Это анонимное повествование, написанное псамафийским монахом и ставившие в центре политических событий в Константинополе фигуру псамафийского игумена Евфимия, позднее избранного патриархом, с известным основанием может быть названо «Хроникой анонимного монаха Псамафийского монастыря в Константинополе», или, короче, «Псамафийской хроникой».
О себе автор не сообщает никаких сведений, кроме того, что он был монахом Псамафийского монастыря.
Однако «Псамафийокая хроника» содержит некоторые данные, позволяющие судить о мировоззрении анонимного хрониста и вместе с тем выяснить социальные и политические воззрения той среды, с которой он был связан.
По своему мировоззрению и политическим убеждениям анонимный историк принадлежал к господствующему классу и враждебно относился к народу. С сочувствием он рассказывает об опасениях Евфимия, который боялся, как бы его враги не напали на него вместе с «бродягами» (μετα αγυρτων λαων, стр. 61, 24); он повествует о том, что после низложения Евфимия «простой народ и бродяги» (δημωδες και αγυρτοδες, стр. 66, 12) поддерживали его врага — Николая Мистика, изображает сторонников патриарха Мистика «торгашами и поваришками» (стр. 6813).
Господствующий класс Византийской империи состоял из двух основных групп: первая отстаивала интересы византийской знати, сплотившейся вокруг императорского престола (назовем ее условно чиновничеством); вторая выражала требования провинциальной феодальной знати и близкой к ней церковной аристократии; к последней принадлежали такие политические деятели конца IX и начала Х в., как упоминаемые в хронике Фотий, Николай Мистик, Лев Хиросфакт.
Попытаемся выяснить, к которой из этих двух групп примыкал анонимный историк.
В начале своего сочинения он назвал те социальные слои, для которых Евфимий был защитником и утешителем.

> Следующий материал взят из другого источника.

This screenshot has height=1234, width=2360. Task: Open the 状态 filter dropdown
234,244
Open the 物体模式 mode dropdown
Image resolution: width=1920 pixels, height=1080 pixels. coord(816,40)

К «отцу», рассказывает он, стекались толпы обиженных Львом VI и особенно его фаворитом Заутцей спальников (китонитов), членов синклита и слуг императора (стр. 422).
Но если Евфимий и его историк сочувственно относятся к столичной знати, то их отношение к провинциальной феодальной аристократии более сдержанное.
Представителя провинциальных феодалов Андроника Дуку Евфимий прямо называет изменником: «Он с каменным сердцем отверг благие призывы и предался ассириянам, оставив по себе у христиан недобрую славу» (стр. 36 12). О его сыне Константине он отзывается не так резко, но все же без всякого сочувствия, хотя Константин был прямым противником злейшего врага Евфимия — Николая Мистика.
Автор хроники проявляет верноподданнические чувства к императорской власти, что особенно ясно видно из слов Евфимия, обращенных к императору Льву: «Мне ничего не хочется, кроме того, чтобы ты управлял подданными в духе справедливости и благочестия» (стр. 3 2б). Притом из контекста ясно, что справедливость императора должна распространяться не на бедноту и «бродяг», а лишь на членов синклита и вельмож, оскорбленных и обиженных временщиком Заутцей.
Несмотря на многочисленные столкновения между Евфимием и императором Львом, Евфимий и его сторонники относились к императору вполне лояльно. Это особенно отчетливо проявилось в спорах о четвертом браке, когда Евфимий в отличие от патриарха Николая открыто выступил в защиту Льва VI.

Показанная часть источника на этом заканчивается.